Segment Start: DATA TO PROCESS

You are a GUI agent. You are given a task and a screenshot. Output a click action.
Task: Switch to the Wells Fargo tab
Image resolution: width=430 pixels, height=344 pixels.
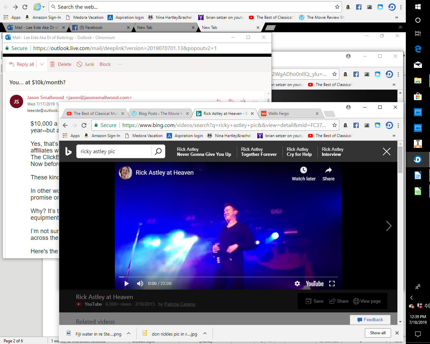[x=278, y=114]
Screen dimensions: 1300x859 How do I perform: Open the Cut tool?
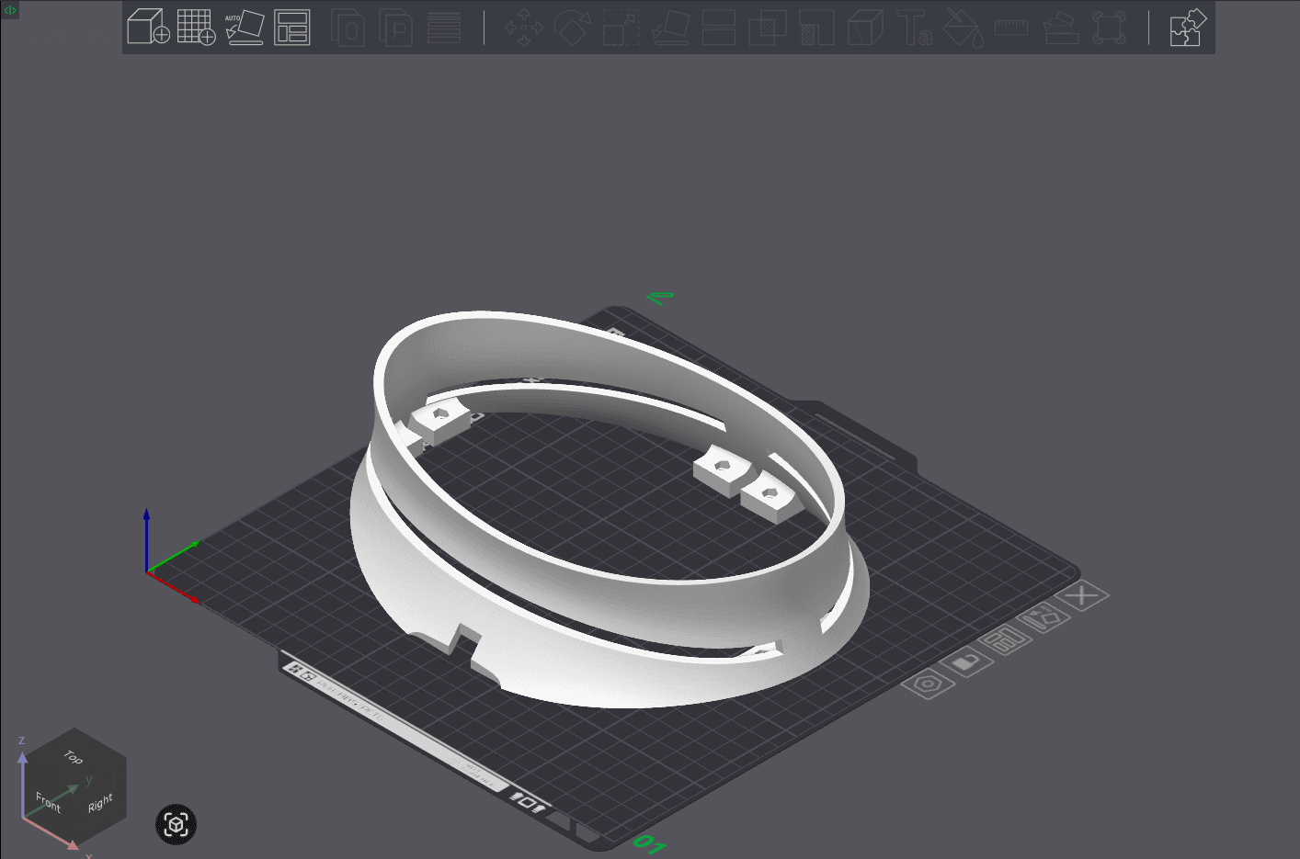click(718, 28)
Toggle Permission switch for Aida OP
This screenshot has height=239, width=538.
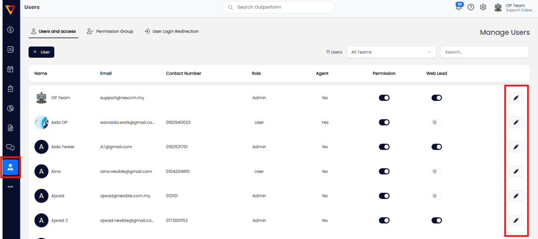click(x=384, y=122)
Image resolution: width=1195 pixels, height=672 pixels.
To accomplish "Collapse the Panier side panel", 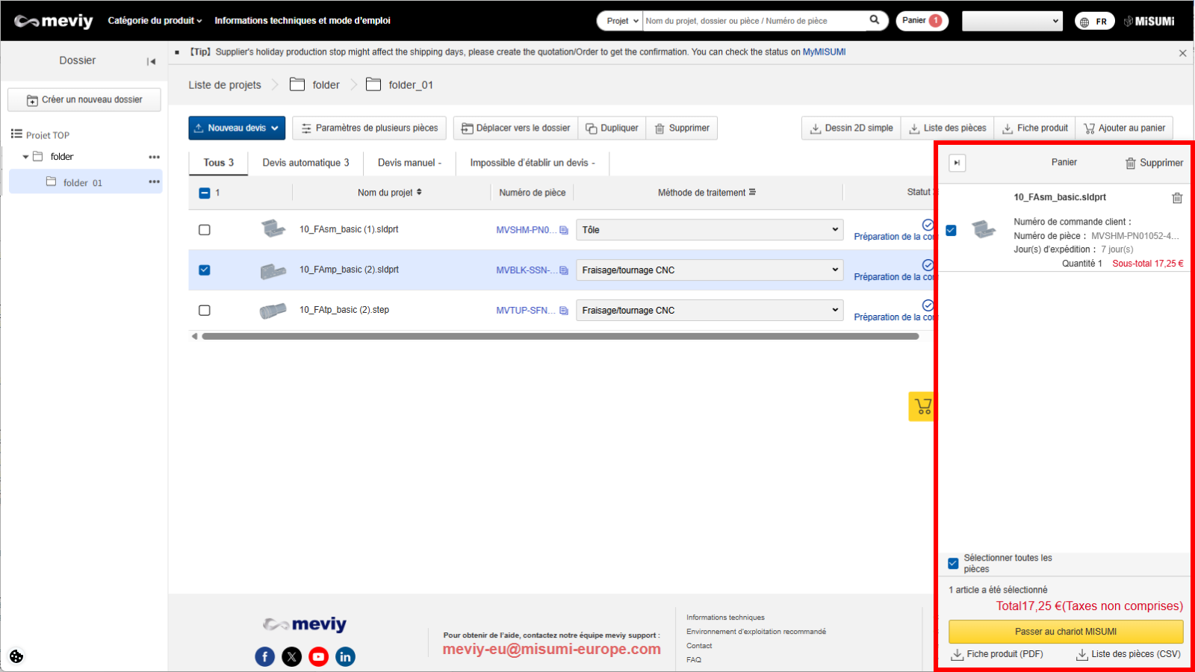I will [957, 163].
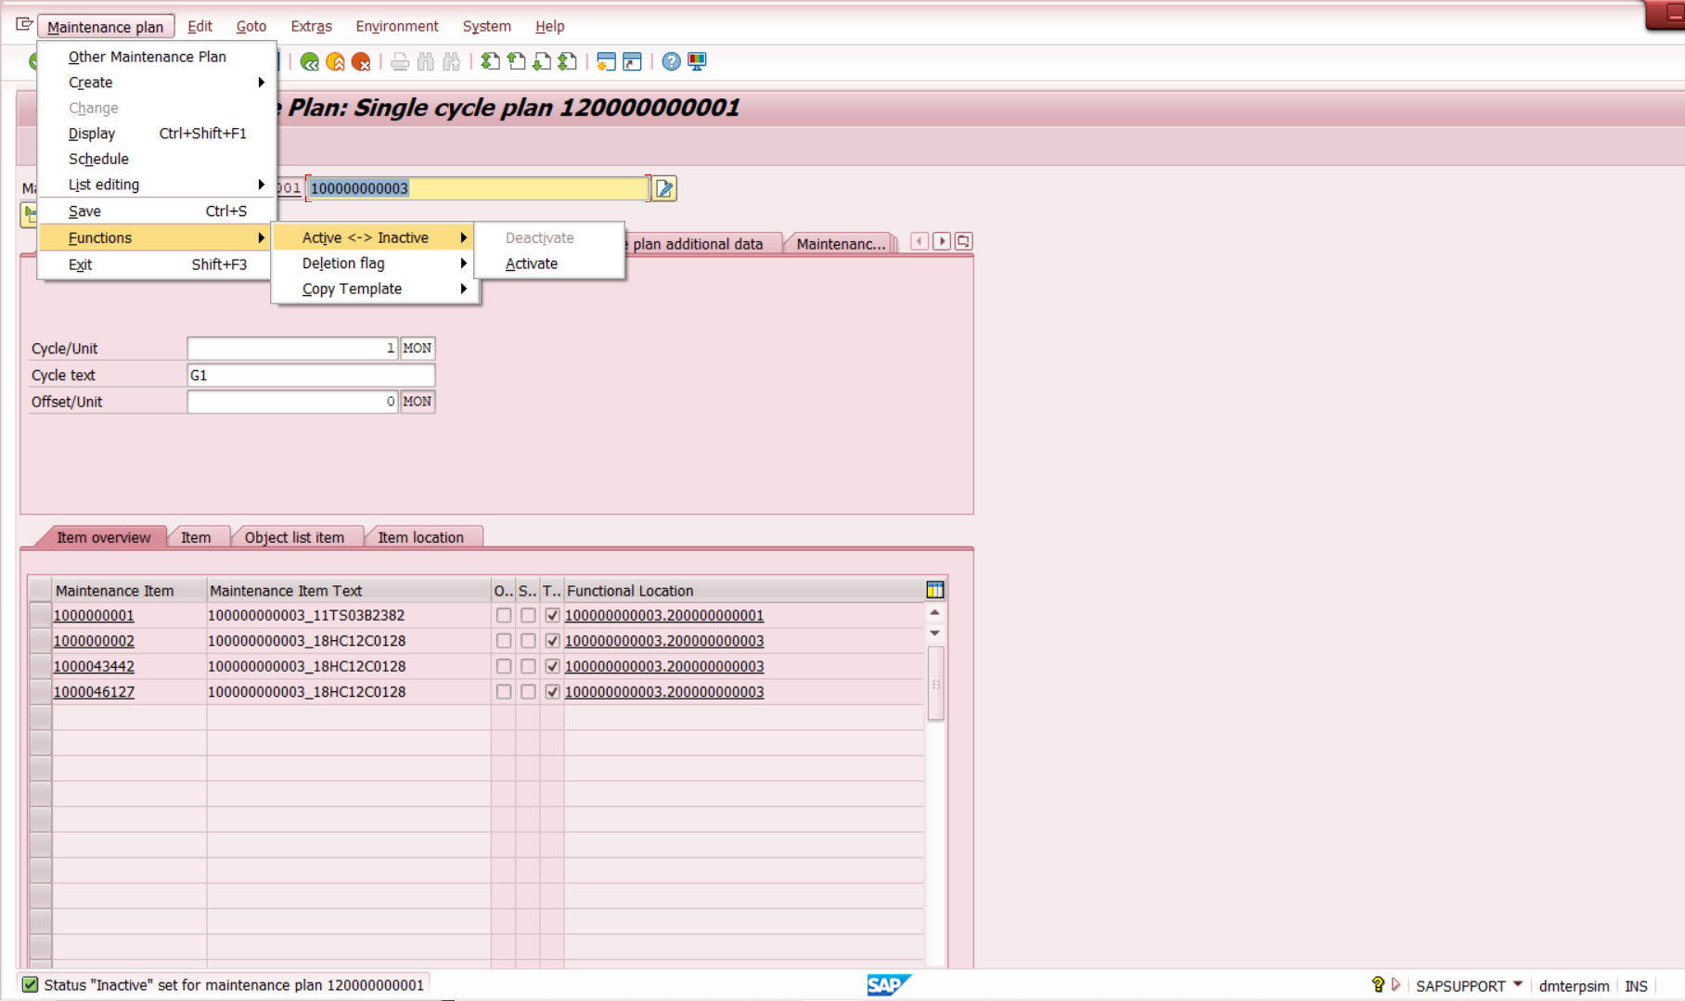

Segment End: DATA TO PROCESS
Segment Start: DATA TO PROCESS

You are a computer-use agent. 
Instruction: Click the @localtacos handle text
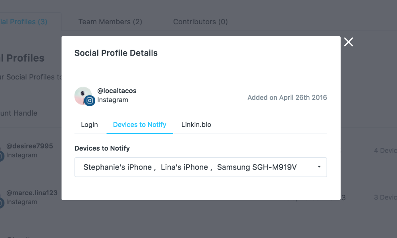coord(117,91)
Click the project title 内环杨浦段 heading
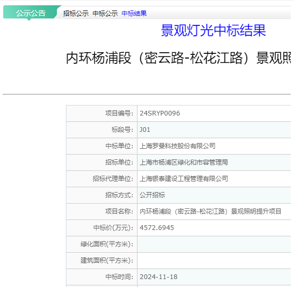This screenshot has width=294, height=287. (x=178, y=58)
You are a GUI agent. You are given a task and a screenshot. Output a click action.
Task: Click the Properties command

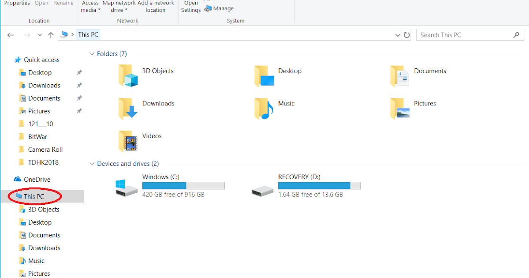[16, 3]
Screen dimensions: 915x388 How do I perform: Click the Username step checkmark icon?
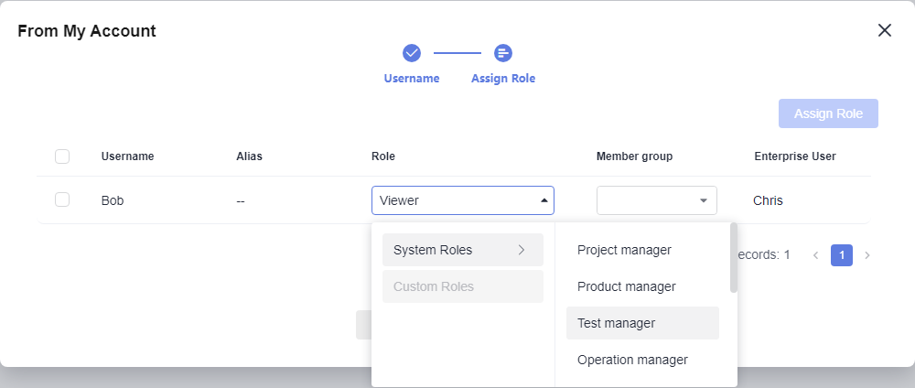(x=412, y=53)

Segment End: DATA TO PROCESS
Segment Start: DATA TO PROCESS

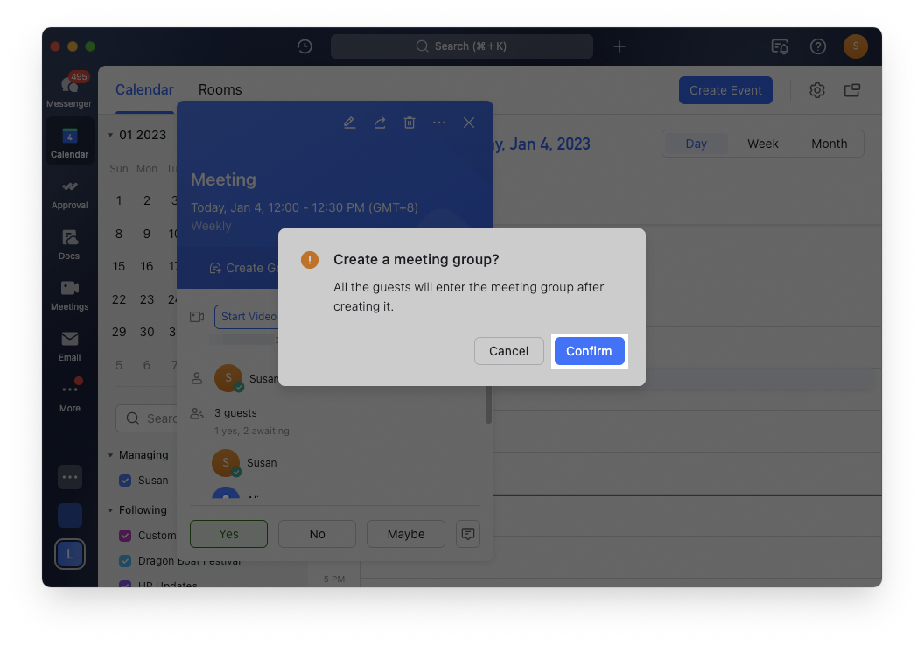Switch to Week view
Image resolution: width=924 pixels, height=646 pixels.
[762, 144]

Segment End: DATA TO PROCESS

Having found the line with "Image resolution: width=430" and the line with "Image resolution: width=1195" in the material above, write out exactly those two and every line between, leaving the pictures out.

Image resolution: width=430 pixels, height=344 pixels.
[x=278, y=114]
Screen dimensions: 1300x859 How do I perform: Open the Cut tool?
click(718, 28)
Toggle Permission switch for Aida OP
This screenshot has height=239, width=538.
click(x=384, y=122)
Image resolution: width=1195 pixels, height=672 pixels.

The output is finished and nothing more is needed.